> **Given request**
Rewrite the rows below as a numbered list, omitting blank lines and the pictures.

> **Recorded data**
----
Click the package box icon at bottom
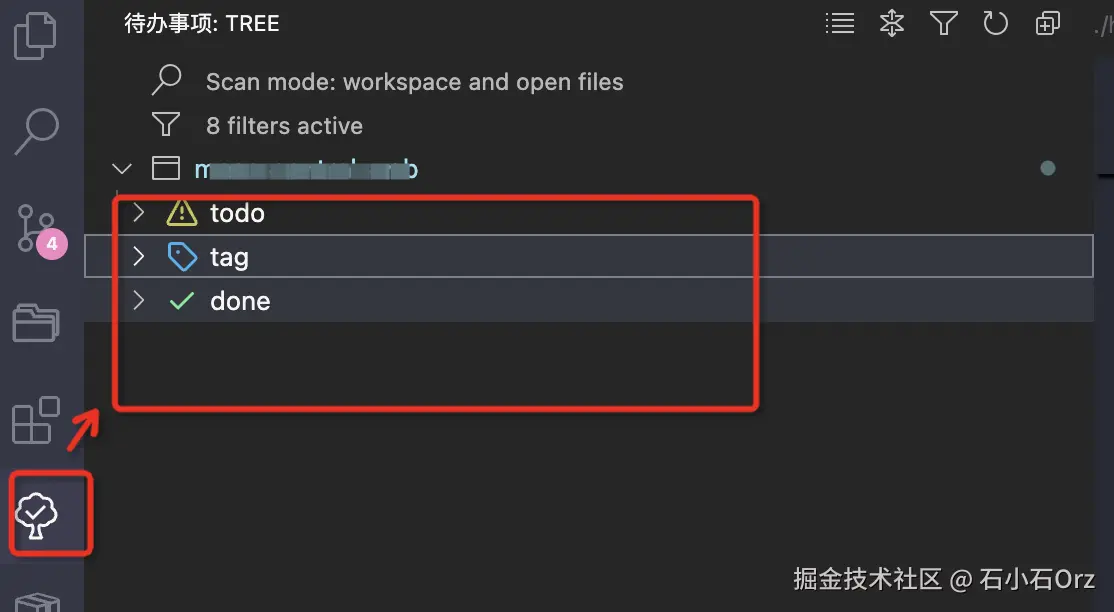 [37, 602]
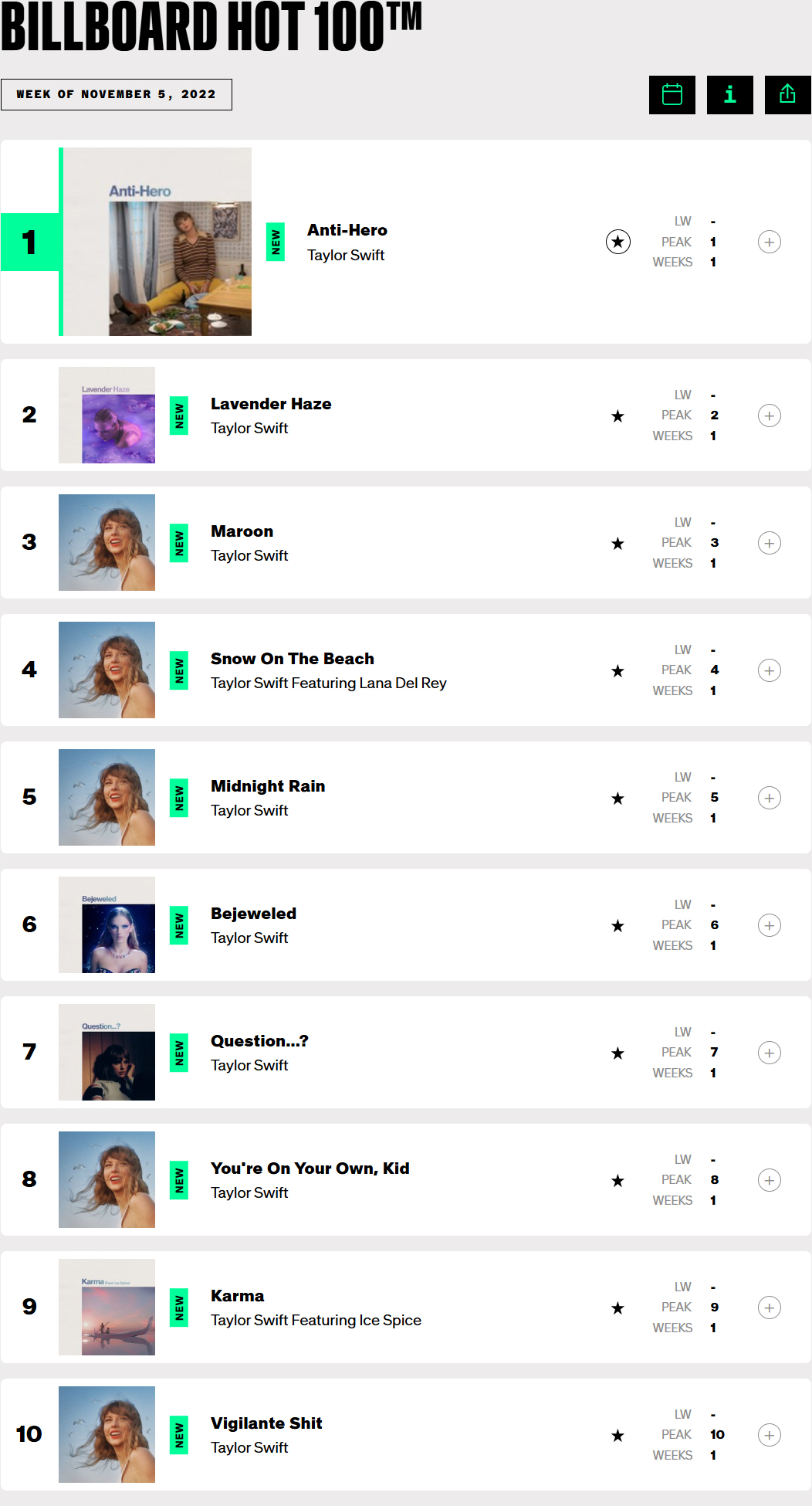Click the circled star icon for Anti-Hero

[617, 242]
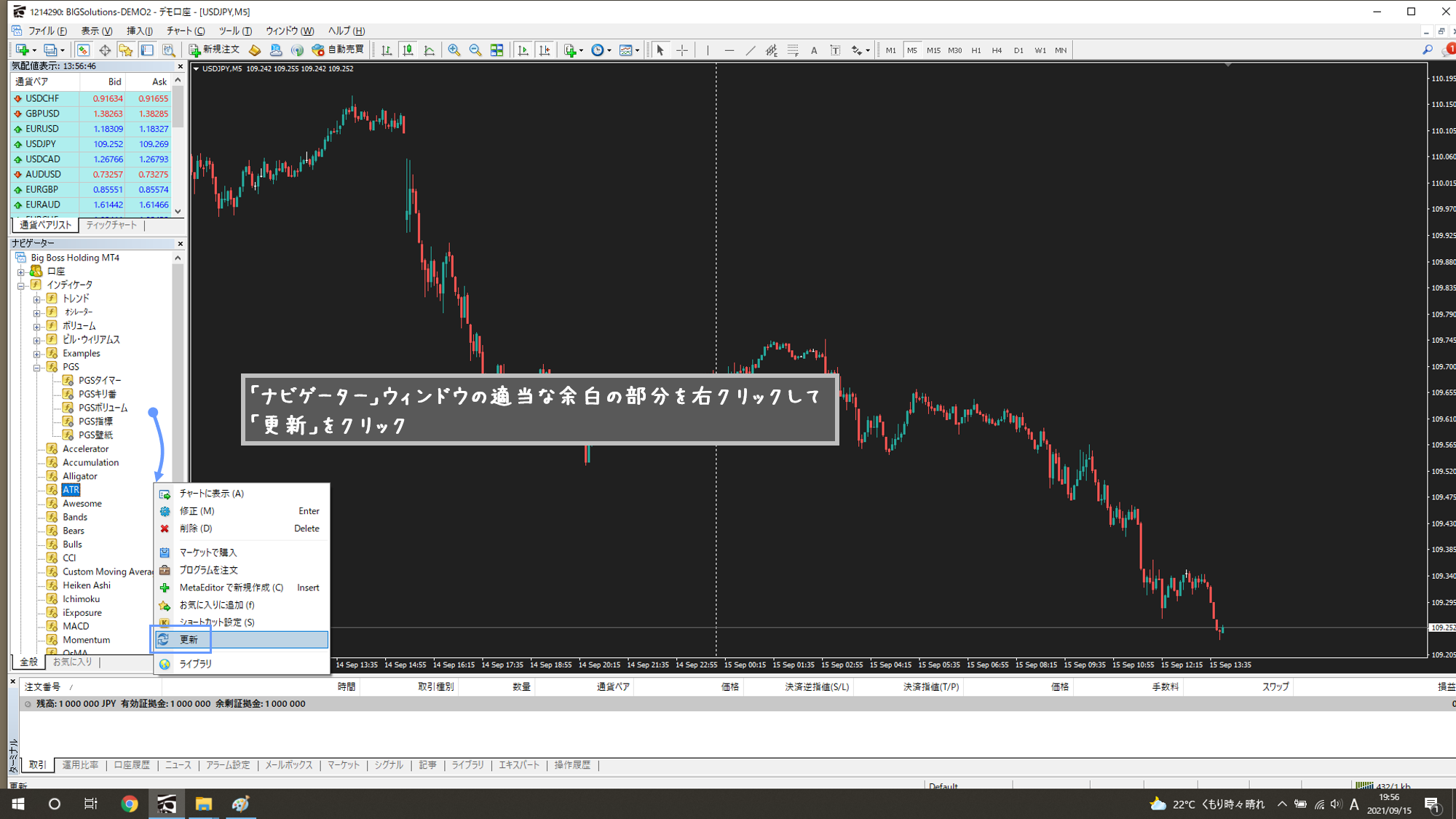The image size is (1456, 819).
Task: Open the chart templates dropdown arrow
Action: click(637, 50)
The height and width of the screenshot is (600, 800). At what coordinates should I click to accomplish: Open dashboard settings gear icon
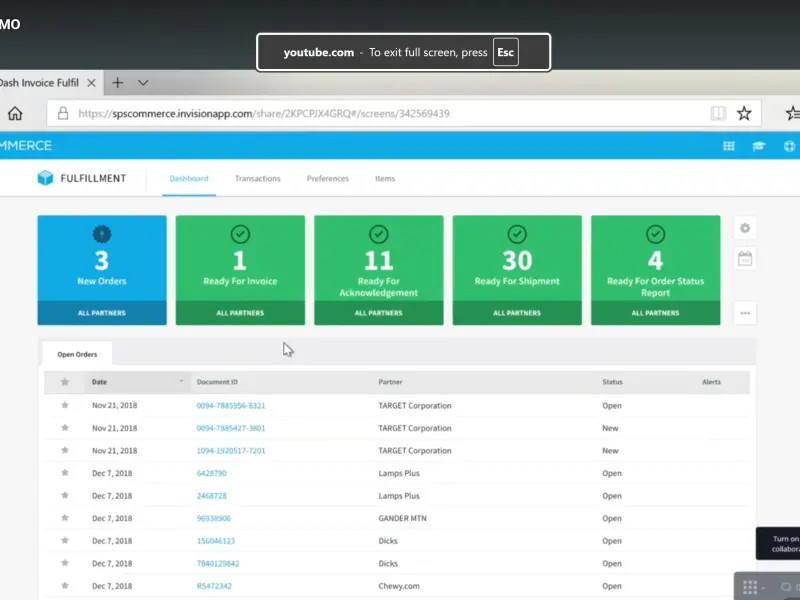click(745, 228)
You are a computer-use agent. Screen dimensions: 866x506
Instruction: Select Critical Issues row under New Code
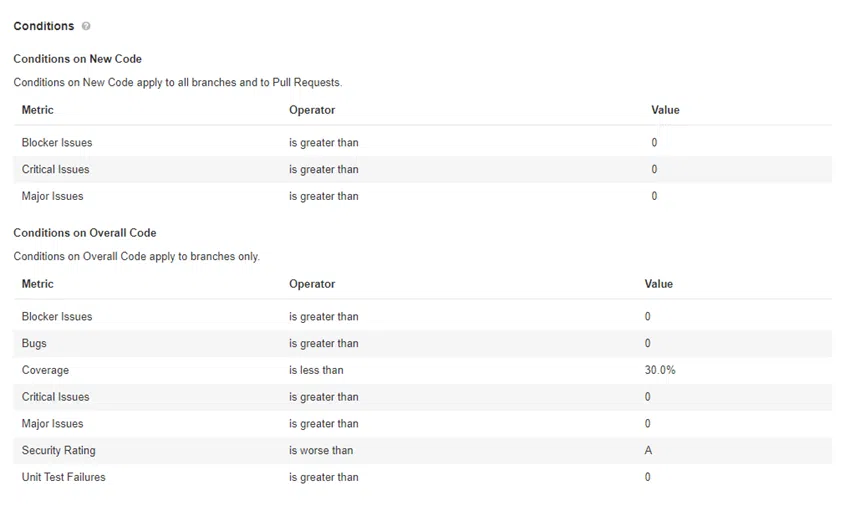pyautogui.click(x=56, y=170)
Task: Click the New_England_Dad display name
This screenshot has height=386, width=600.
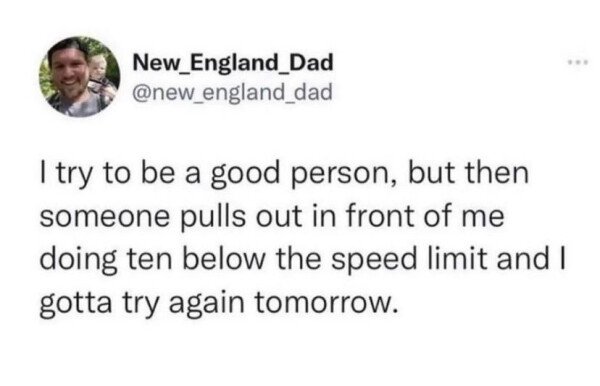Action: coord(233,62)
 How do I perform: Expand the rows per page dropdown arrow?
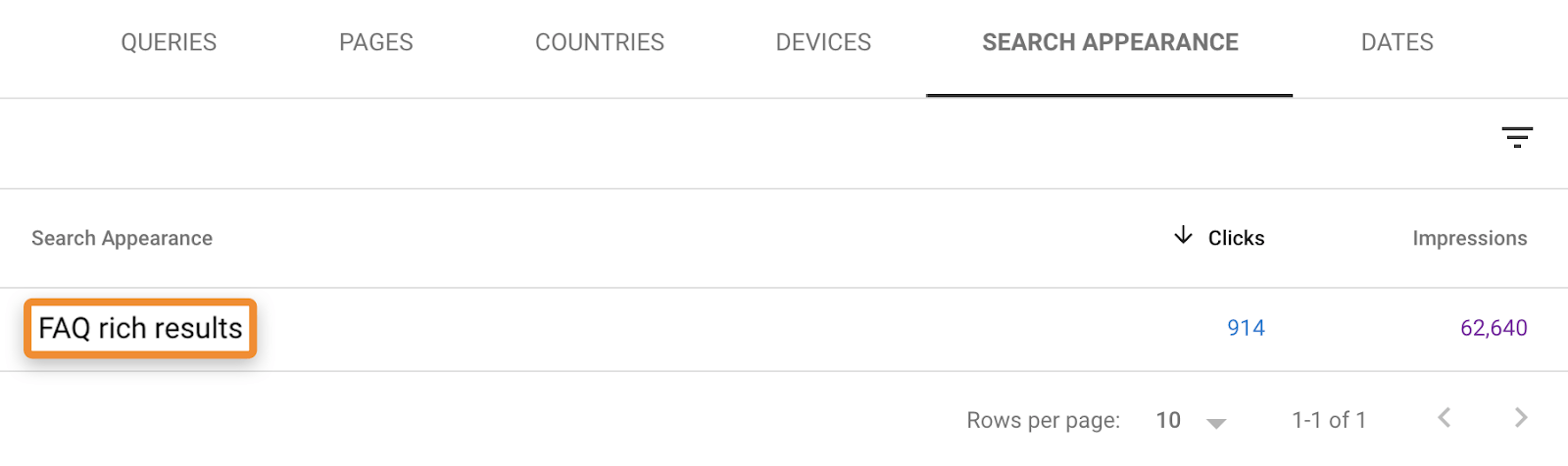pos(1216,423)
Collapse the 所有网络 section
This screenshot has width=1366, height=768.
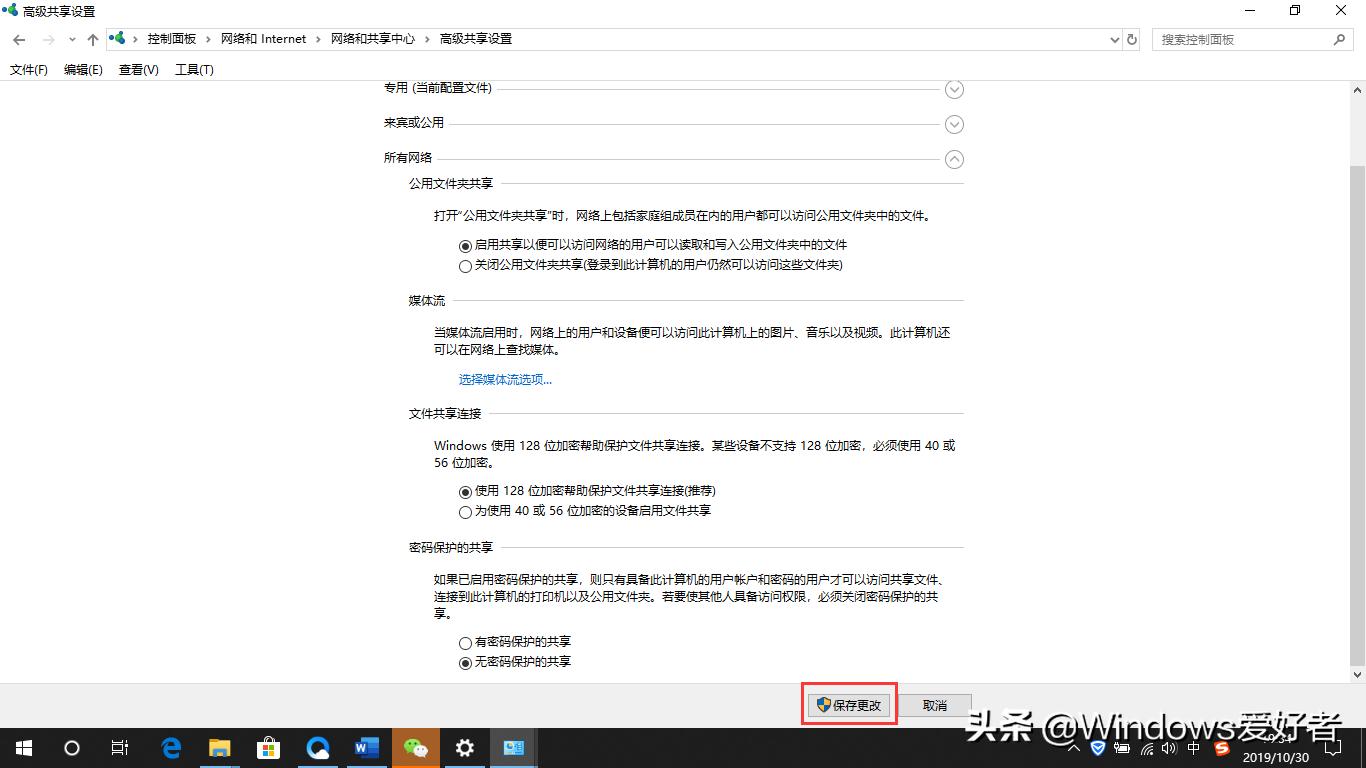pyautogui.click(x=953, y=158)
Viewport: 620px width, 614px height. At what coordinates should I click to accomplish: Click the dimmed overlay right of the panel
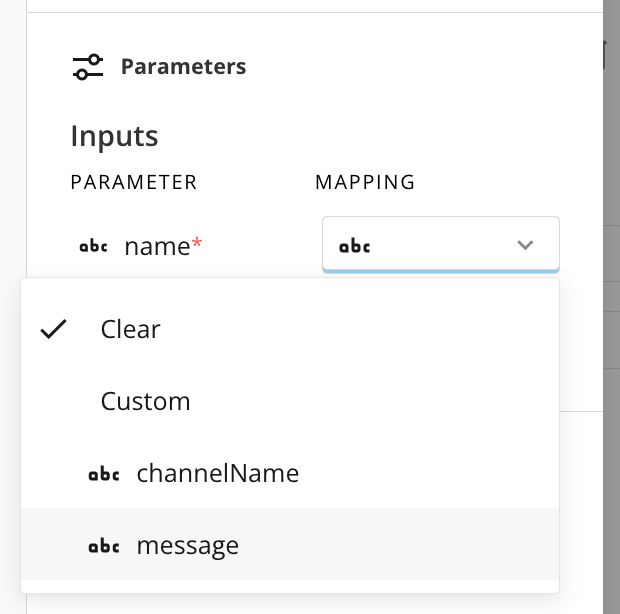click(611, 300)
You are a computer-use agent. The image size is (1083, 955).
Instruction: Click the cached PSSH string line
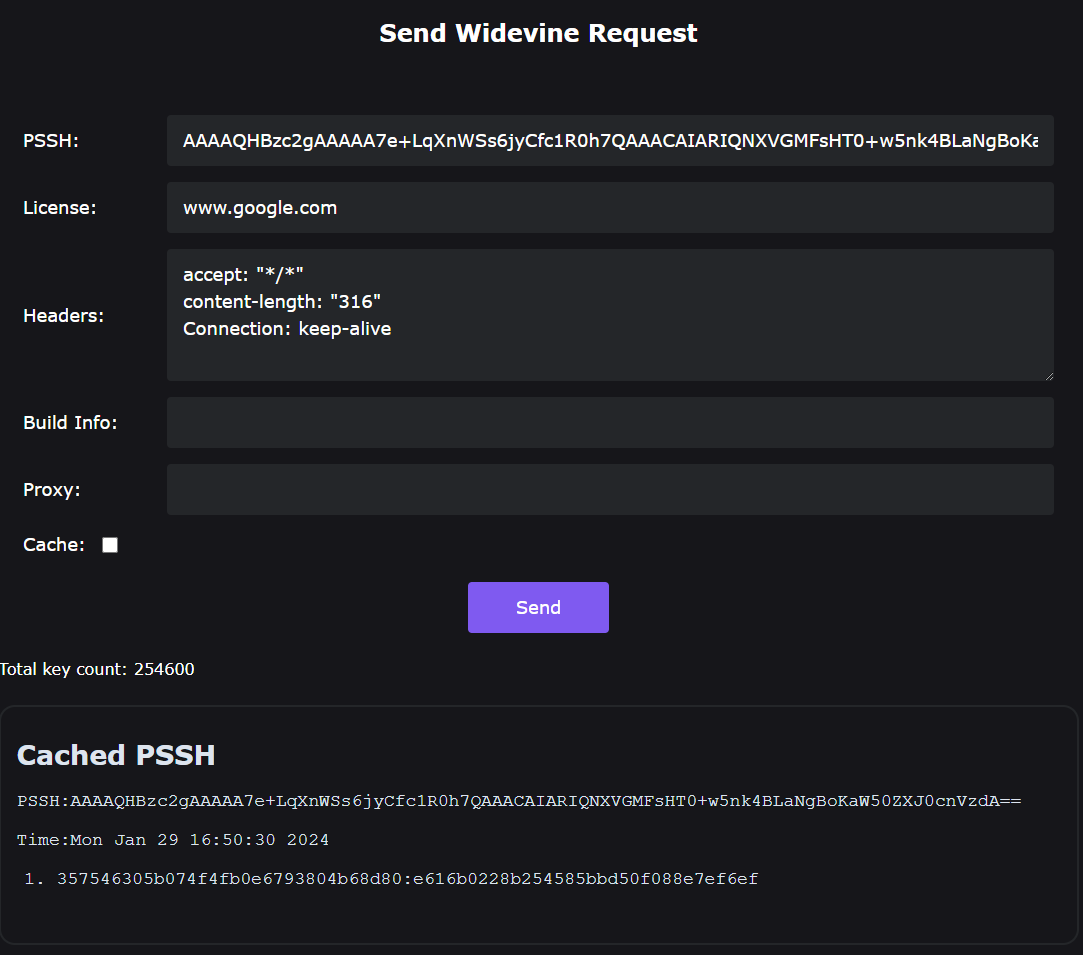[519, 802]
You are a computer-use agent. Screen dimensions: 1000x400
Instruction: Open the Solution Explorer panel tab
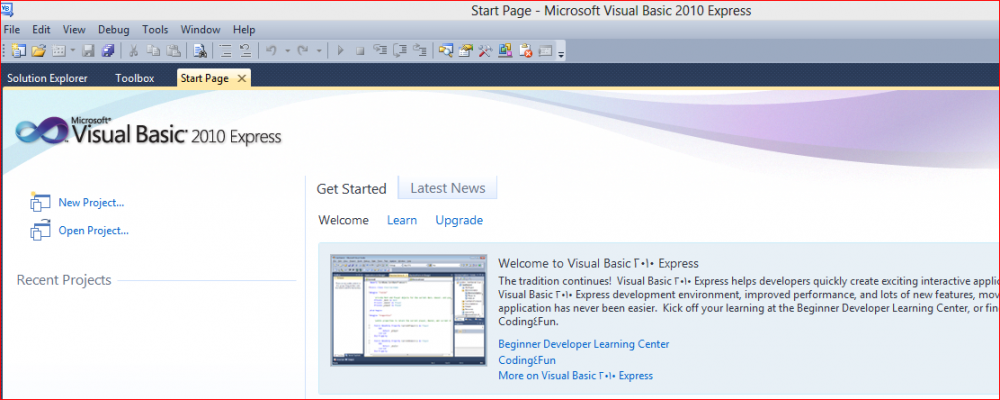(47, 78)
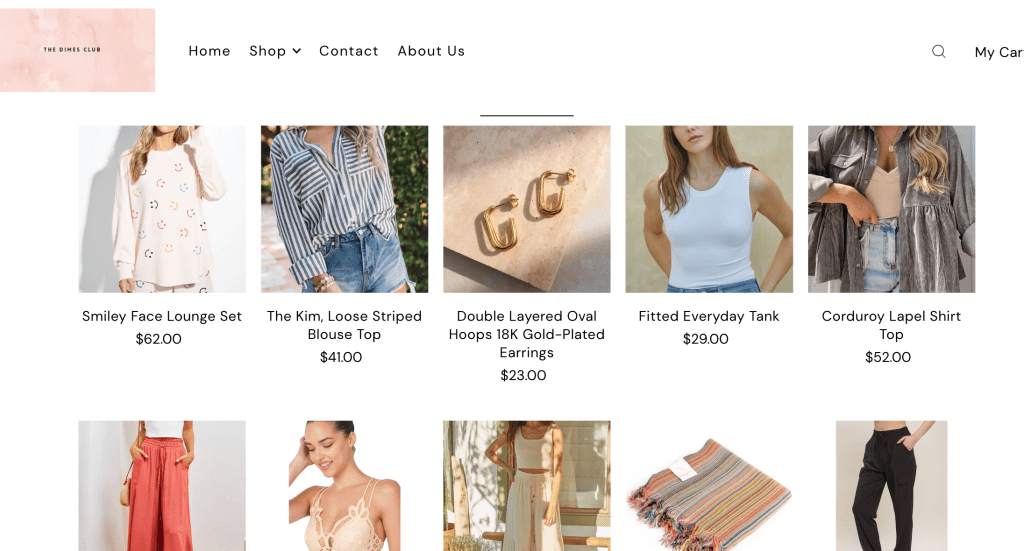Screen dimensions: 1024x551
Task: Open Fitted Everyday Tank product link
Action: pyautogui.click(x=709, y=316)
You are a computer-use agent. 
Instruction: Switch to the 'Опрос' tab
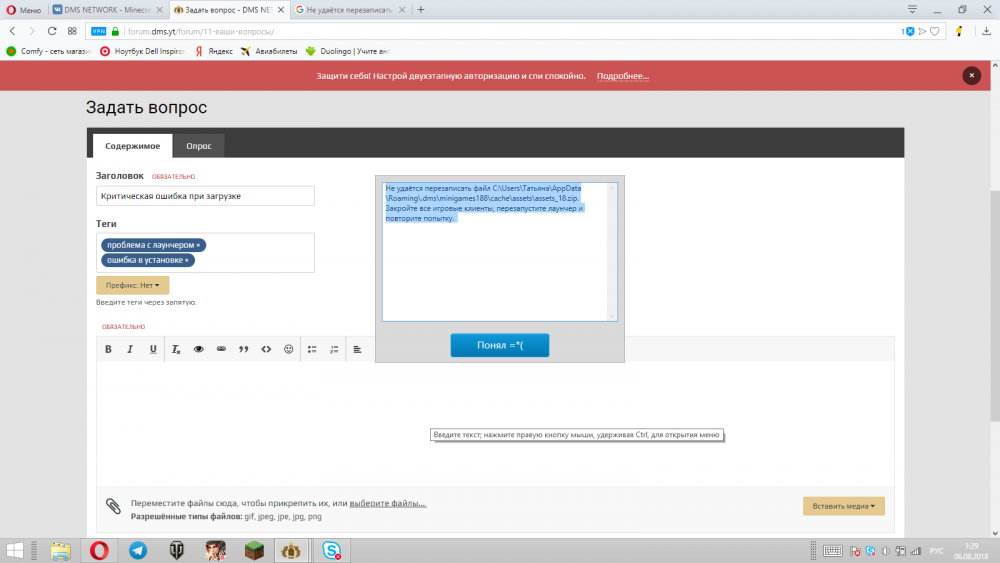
----
> **Response**
1. Click the package box icon at bottom
2.  [37, 602]
3. Click the circled star icon for Anti-Hero
4. [617, 242]
5. The image size is (1456, 819).
6. Task: Open the chart templates dropdown arrow
7. Action: click(637, 50)
8. The height and width of the screenshot is (600, 800). At what coordinates should I click to accomplish: Open dashboard settings gear icon
9. click(745, 228)
10. You are a computer-use agent. Screen dimensions: 866x506
11. Instruction: Select Critical Issues row under New Code
12. pyautogui.click(x=56, y=170)
13. Task: Click the New_England_Dad display name
14. This screenshot has height=386, width=600.
15. Action: coord(233,62)
16.  How do I perform: Expand the rows per page dropdown arrow?
17. pos(1216,423)
18. Collapse the 所有网络 section
19. This screenshot has width=1366, height=768.
20. pyautogui.click(x=953, y=158)
21. Viewport: 620px width, 614px height. At what coordinates should I click to accomplish: Click the dimmed overlay right of the panel
22. click(611, 300)
23. You are a computer-use agent. The image size is (1083, 955).
24. Instruction: Click the cached PSSH string line
25. [519, 802]
26. You are a computer-use agent. Screen dimensions: 1000x400
27. Instruction: Open the Solution Explorer panel tab
28. (47, 78)
29. Screen dimensions: 1024x551
30. Task: Open Fitted Everyday Tank product link
31. Action: pyautogui.click(x=709, y=316)
32. You are a computer-use agent. 
33. Instruction: Switch to the 'Опрос' tab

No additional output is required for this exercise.